__Material to process__.
====
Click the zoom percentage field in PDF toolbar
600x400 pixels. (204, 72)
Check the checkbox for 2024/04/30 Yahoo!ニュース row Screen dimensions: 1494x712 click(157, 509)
====
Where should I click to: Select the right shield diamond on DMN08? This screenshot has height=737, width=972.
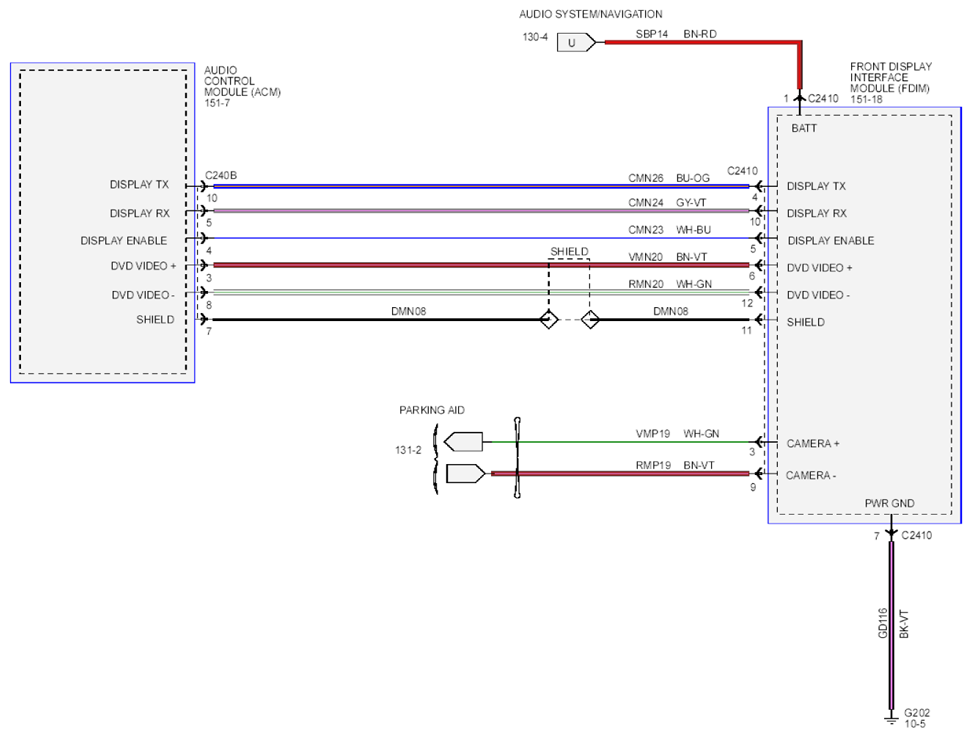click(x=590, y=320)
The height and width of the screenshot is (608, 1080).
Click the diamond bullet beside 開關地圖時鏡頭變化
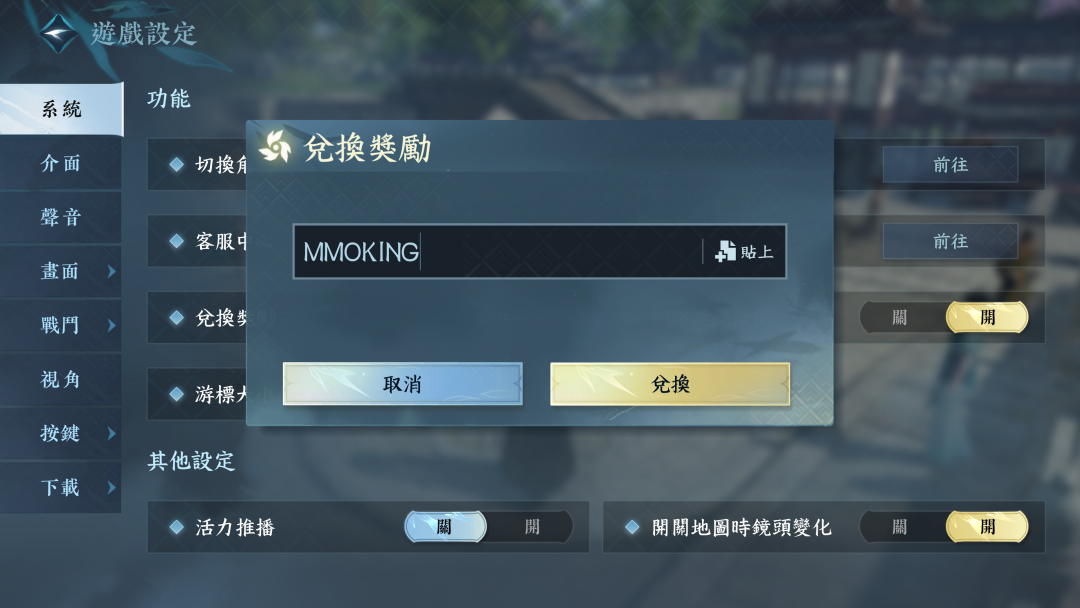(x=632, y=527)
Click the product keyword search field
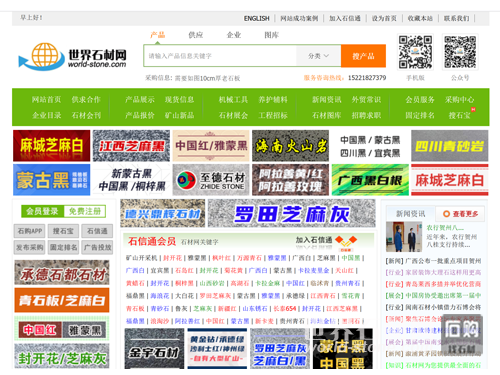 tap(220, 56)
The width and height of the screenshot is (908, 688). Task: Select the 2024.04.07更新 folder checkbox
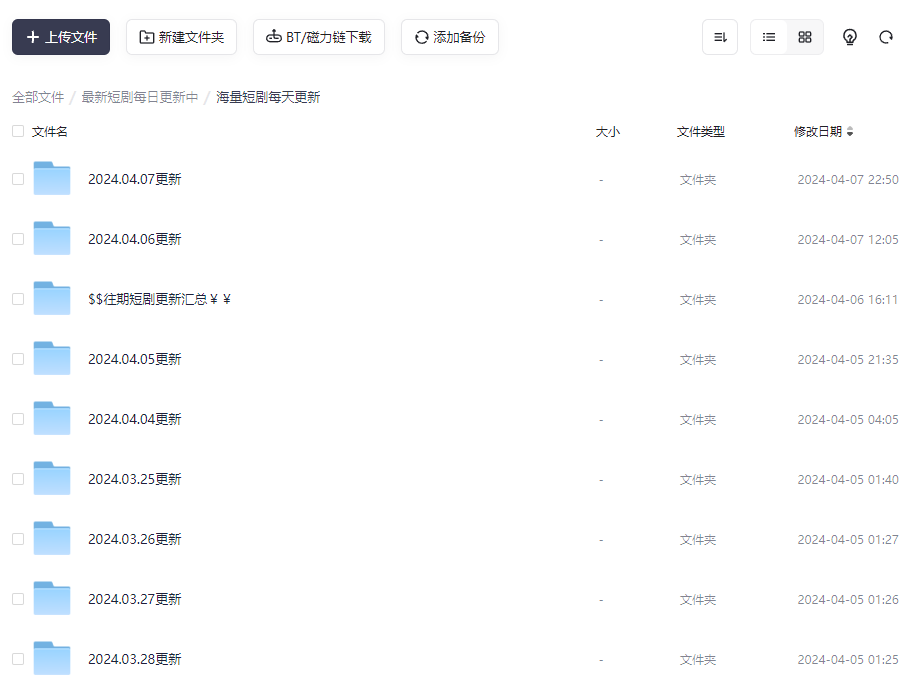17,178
====
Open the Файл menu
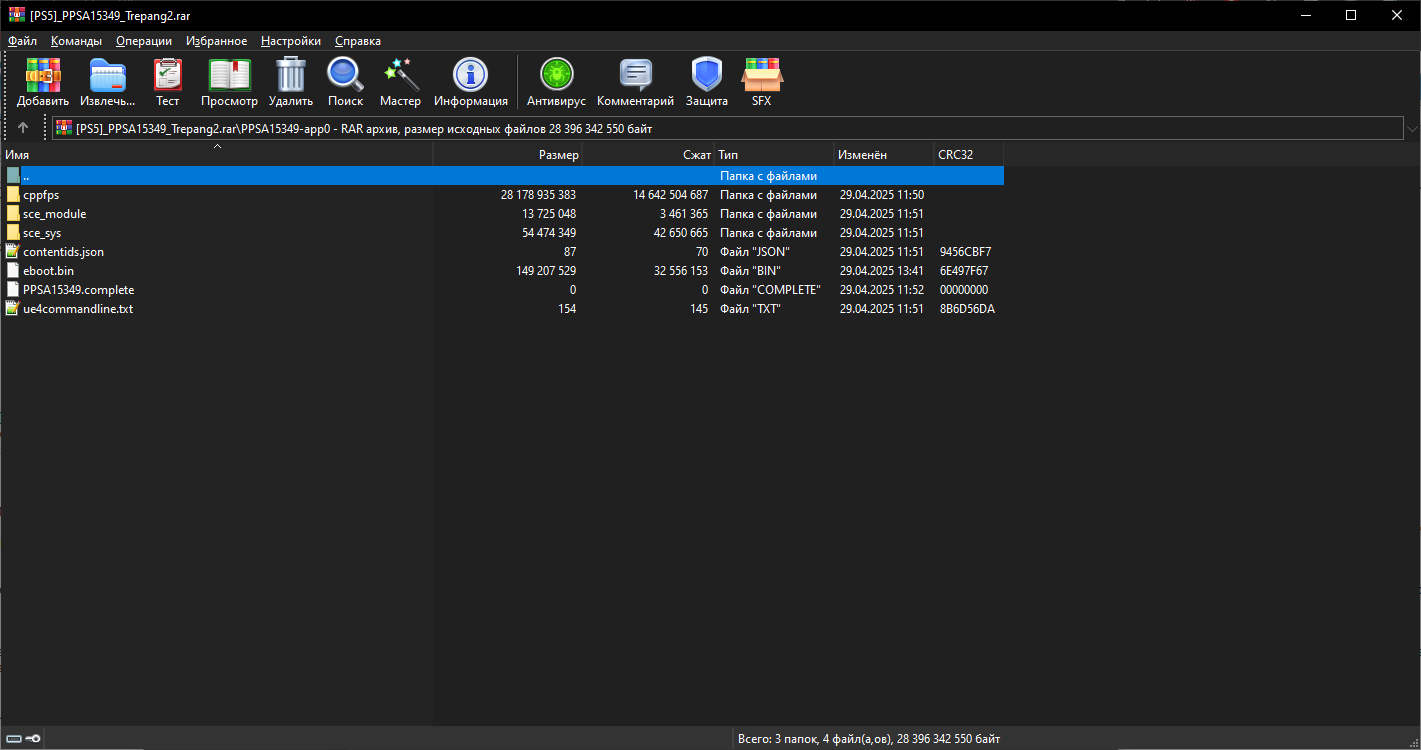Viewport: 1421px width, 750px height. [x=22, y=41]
====
__Exercise objective__.
Could you reproduce exactly the lines of the entries above, from the one with "Click the zoom" through the one with "Check the checkbox", and nothing else?

__Answer space__.
Click the zoom percentage field in PDF toolbar
600x400 pixels. (204, 72)
Check the checkbox for 2024/04/30 Yahoo!ニュース row Screen dimensions: 1494x712 click(157, 509)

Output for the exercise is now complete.